In clinical routine, the evaluation of such intramedullary signal changes is done subjectively, predominantly resulting in a binary categorization for T1 hypointensities [1]. As mentioned before, there are different types of signal changes on T2-weighted images, whereas a validation or international standardized scoring system is lacking. Additionally, there is consensus concerning the rater-dependency of such subjective classifications. For T2 hyperintensities, prior evaluations showed statistically at least substantial reliabilities for multiple observers with kappa values of 0.60 to 0.82 for binary classifications and intra-class correlation coefficients of 0.75 to 0.87 for ordinal scores [4, 12, 21,22,23]. However, because treatment decisions are based on those classifications, the relevant amount of incongruent ratings is of clinical importance. There are only few objective evaluations of the spinal cord signal intensity, usually measured through manually placed regions of interests [14, 17, 24, 25]. These evaluations predominantly confirm an inferior prognosis for increased T2 signaling in DCM patients.
Therefore, a more precise and completely objective graduation of intramedullary signal alterations seems to be purposeful for an optimal treatment planning in affected patients. We investigated a fully automated quantification of the T2 signal intensity (T2-SI) of the entire cervical spinal cord based on a high-resolution T2 MRI segmentation.
Methods
Study design
This is a matched-cohort analysis of DCM patients and healthy volunteers out of two separate trials, who prospectively underwent identical cervical MRI protocols between July 2018 and Jan 2022. Patients were included through the local outpatient clinic if showing a cervical spinal canal compromise with at least radiological contact of degenerative tissue to the spinal cord in combination with symptoms of degenerative cervical spine disease. Healthy volunteers were recruited through a clinical announcement. Details on inclusion and exclusion criteria have been already published [26]. Both trials were approved by the institutional ethics committee (reference 261/17 and 338/17) and registered at the National Clinical Trials Registry (DRKS00012962 and DRKS00017351). A signed informed written consent was obtained from each participant prior to inclusion.

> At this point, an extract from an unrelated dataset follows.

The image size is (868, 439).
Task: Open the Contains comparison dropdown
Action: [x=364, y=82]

MRI acquisition and post-processing
The whole cervical spine was depicted using a common clinically applied T2-weighted 3D sequence acquired on a 3 Tesla scanner (SIEMENS Magnetom Prisma) with a 64-channel head-neck coil (T2 SPACE, voxel size 0.6 mm × 0.6 mm × 1.0 mm, TR 1500 ms, TE 134 ms, Flip angle 105°, GRAPPA PAT: 3, acquisition time 3:53 min).

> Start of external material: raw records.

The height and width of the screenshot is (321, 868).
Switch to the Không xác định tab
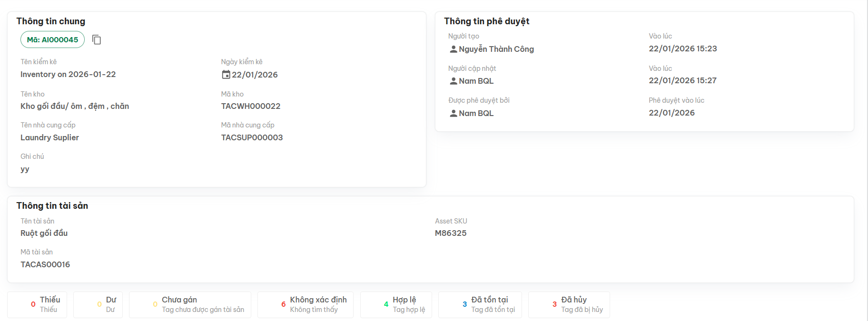click(x=306, y=304)
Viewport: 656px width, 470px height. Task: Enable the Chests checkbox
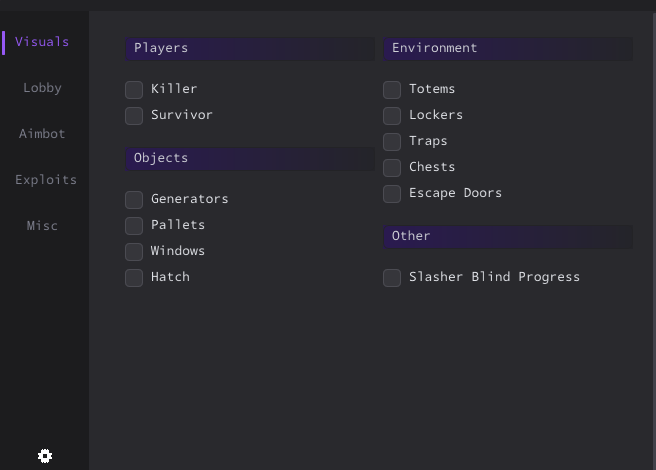[x=392, y=167]
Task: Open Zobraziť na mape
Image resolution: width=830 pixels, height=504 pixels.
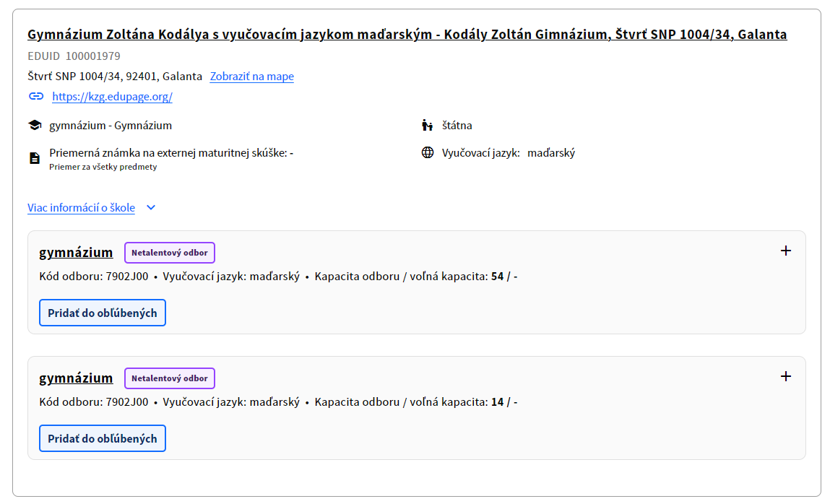Action: click(x=251, y=76)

The next step was a fully automated segmentation of the spinal cord from C2 to C7 based on these 3D T2-weighted images using a trained deep convolutional neural network (CNN). The applied approach involved using nested patches of a fixed matrix size that decrease in physical size. An U-net type architecture was utilized in each scale, with the U-net matrix size set at 32 × 32 × 32 voxels for all scales. A scale pyramid with a depth of four was employed. The architecture of the U-net used was similar to the default U-net configuration presented in the literature [27]. The network was trained with the Adam optimizer with a rate of 0.001 [28]. No systematic tuning was performed, and all labels were trained using binary cross-entropy per channel. The applied algorithm can be accessed online (https://bitbucket.org/reisert/patchwork/wiki/Home). The analyses have been implemented in a special internal software (NORA framework, www.nora-imaging.org). Ground truth segmentations were manually delineated for 15 cases by two examiners, splitting into ten training and five validation cases. Each of the two examiners provides more than 10 years of experience in spinal MRI evaluation. The segmentation reached a Dice coefficient of 0.91. All segmentations were checked for apparent errors by two examiners independently. Additionally, an automated annotation of the vertebral bodies C2 to C7 was trained by another patchwork CNN as anatomical reference. The cross-sectional areas (CSA, mm2) of the spinal cord were computed, and the T2-SI was averaged for each CSA slice-by-slice and depicted as T2-SI curve in arbitrary units (a.u.). The spinal cord segmentation and associated T2-SI curve is exemplary shown in Fig. 1.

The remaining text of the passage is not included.